El gran escritor no estaba aquella tarde de humor de literaturas. Hay
días así, en que la vocación se sube a la garganta, produciendo un
cosquilleo de náusea y de antipatía. Los místicos llaman acidia a estos accesos de desaliento. Y los temen, porque devastan el alma.
—¿Quiere usted que salgamos, que vayamos por ahí, a casa de algún librero de viejo, a los almacenes de objetos del Japón?
Conociendo su afición a la bibliografía, su pasión por el arte del
remoto Oriente, creí que le proponía una distracción grata.

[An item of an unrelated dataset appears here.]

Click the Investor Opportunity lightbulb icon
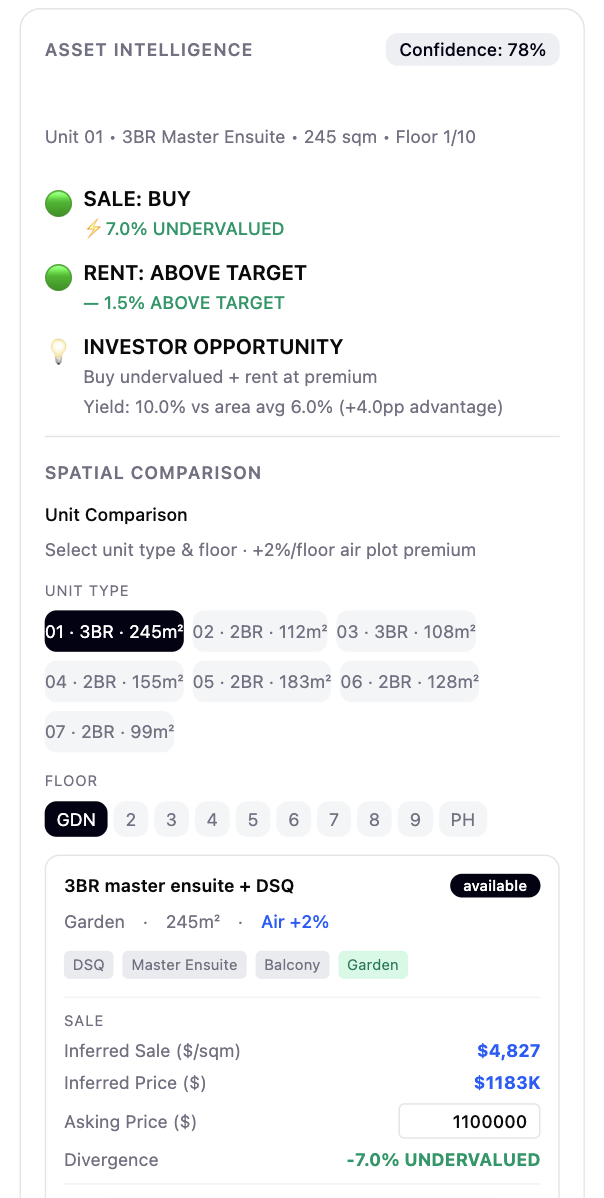Screen dimensions: 604x1198 coord(59,351)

Pero era
indudable que tenía los nervios lo mismo que cuerdas finas de guitarra,
pues bufó y se alarmó como si le indujese a un crimen.
—¿Libreros de viejo? ¿Tragar polvo cuatro horas para descubrir
finalmente un libro nuestro, con expresiva dedicatoria a alguien, que lo
ha vendido o lo ha prestado por toda la eternidad? ¿Japonerías?
¡Buscadlas! Son muñecos de cartón y juguetes de cinc, fabricados en
París mismo, recuerdo grosero de las preciosidades que antaño le metían a
uno por los ojos, casi de balde. Eso subleva el estómago. ¡Puf!
—Pues demos un paseíto sin objeto, sólo por escapar de estas cuatro
paredes. Nos convidan el tiempo hermoso y la ciudad animada y hasta
embalsamada por la primavera. Los árboles de los squares están en
flor y huelen a gloria. Y a falta de árboles, trascienden los buñuelos
de las freidurías, la ropa de las mujeres, el cuero flamante de los
arneses de los caballos, los respiraderos de las cocinas… Sí; la manteca
de los guisos tiene en París un tufo delicioso. ¡A mí me da alegría el
olor de París!
El maestro, pasando del enojo infantil a una especie de tristeza envidiosa, me fijó, me escrutó con lenta mirada penetrante.